The Meadows Greyhounds
- Interactive map of The Meadows Greyhounds
- Former names: Olympic Park Greyhound Racing (1962 - 1999)
- Address: 80 Northcorp Boulevard Broadmeadows Australia
- Location: Northcorp Boulevard, Broadmeadows, Victoria
- Coordinates: 37°40′55″S 144°57′07″E﻿ / ﻿37.68194°S 144.95194°E
- Owner: Melbourne Greyhound Racing Association
- Operator: Greyhound Racing Victoria (GRV)
- Surface: Sand
- Screens: Yes

Construction
- Opened: 8 February 1999
- Years active: 24

Website
- www.themeadows.org.au

= The Meadows Greyhounds =

The Meadows Greyhounds is one of two metropolitan Greyhound racing tracks located in the Australian state of Victoria. The track is positioned within an industrial estate in the north western Melbourne suburb of Broadmeadows. The Meadows is one of 13 greyhound tracks located in Victoria; it has races on Saturday nights (Metropolitan meetings) and Wednesday days (Provincial meetings).

==History==
The Melbourne Greyhound Racing Club (MGRA) was founded in 1955. MGRA conducted its first races at the Maribyrnong track by leasing it for £100 per week. In 1957, MGRA was allowed to relocate to the North Melbourne Greyhound Oval. Racing was conducted with a tin hare. The first Australian Cup, held on the 31 March 1958, was won by champion greyhound, Rookie Rebel. Following a dispute over rent, the last race meeting held at the North Melbourne Track was on 16 April 1962. The MGRA then moved to the Olympic Park No.2, with the first meeting held on 20 August 1962. In 1994, the CityLink project resulted in the track being closed. The MGRA ended up receiving compensation to relocate the track to the Broadmeadows site. The first meeting held at The Meadows was on 8 February 1999.

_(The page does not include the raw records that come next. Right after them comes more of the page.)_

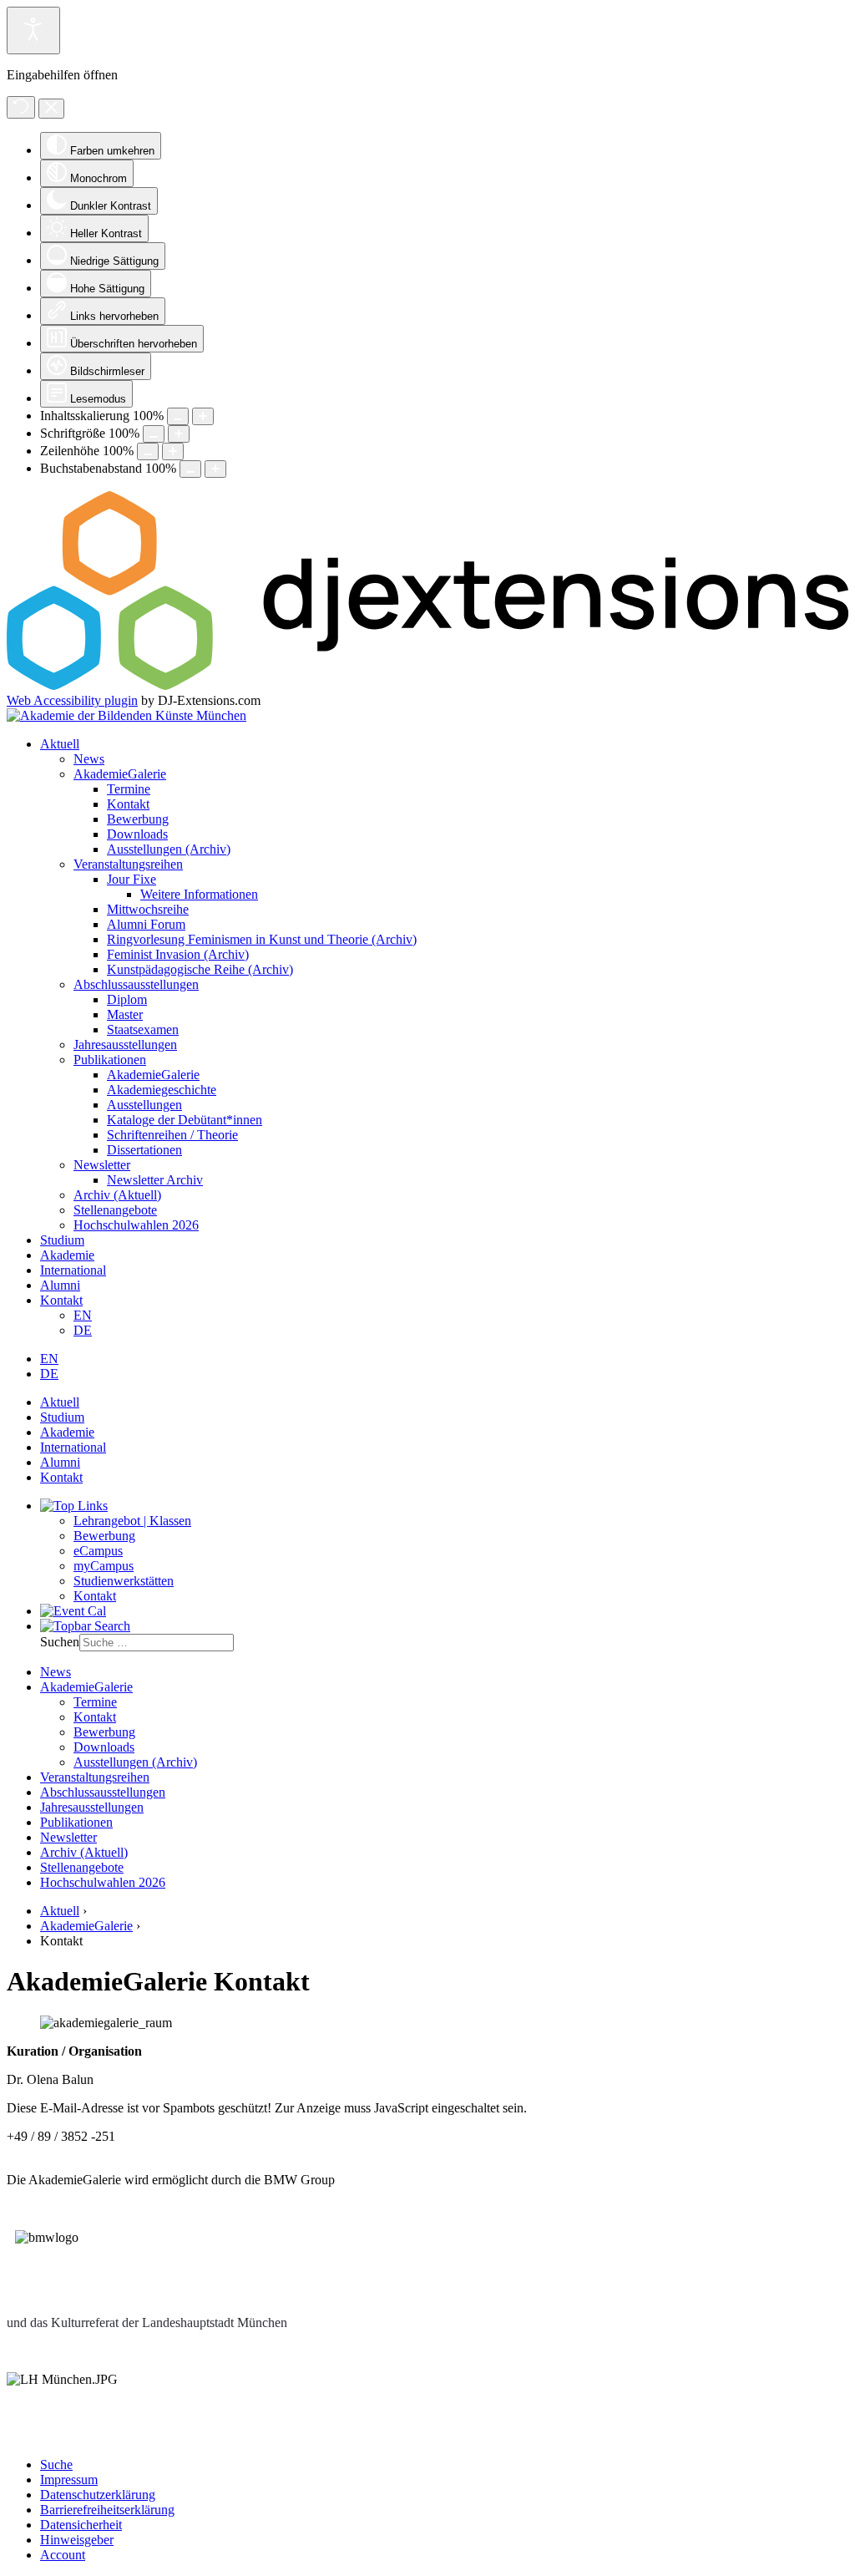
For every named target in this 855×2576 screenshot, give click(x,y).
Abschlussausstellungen (136, 984)
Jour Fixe (131, 879)
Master (125, 1014)
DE (82, 1330)
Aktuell (59, 744)
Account (62, 2555)
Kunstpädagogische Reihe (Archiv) (200, 969)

==Track distances and specifications==
The Meadows track is a circle track and has three distances over which the Greyhounds race - 525, 600, and 725 m. The track from post to post is 450 m.

===Track records===

| Distance | Time | Greyhound | Trainer | Date |
|---|---|---|---|---|
| 525m | 29.376 | Allen Deed | Andrea Dailly | 3 January 2015 |
| 600m | 33.911 | Dyna Double One | Andrea Dailly | 6 February 2016 |
| 725m | 41.933 | Space Star | Robert Britton | 28 February 2015 |

===Split records===

| Distance | Time | Greyhound | Trainer | Date |
|---|---|---|---|---|
| 525m | 4.89 | Fernando Bale | Andrea Dailly | 25 July 2015 |
| 600m | 8.79 | Lamia Bale | Steven Collins | 21 February 2015 |
| 725m | 4.84 | Ima Misha Doll | Heather Collins | 27 February 2016 |

==Feature races==

The Meadows holds many feature races on its race calendar, including 9 group ones per year. The biggest event is the Australian Cup, which is worth AU$250,000 to the winner.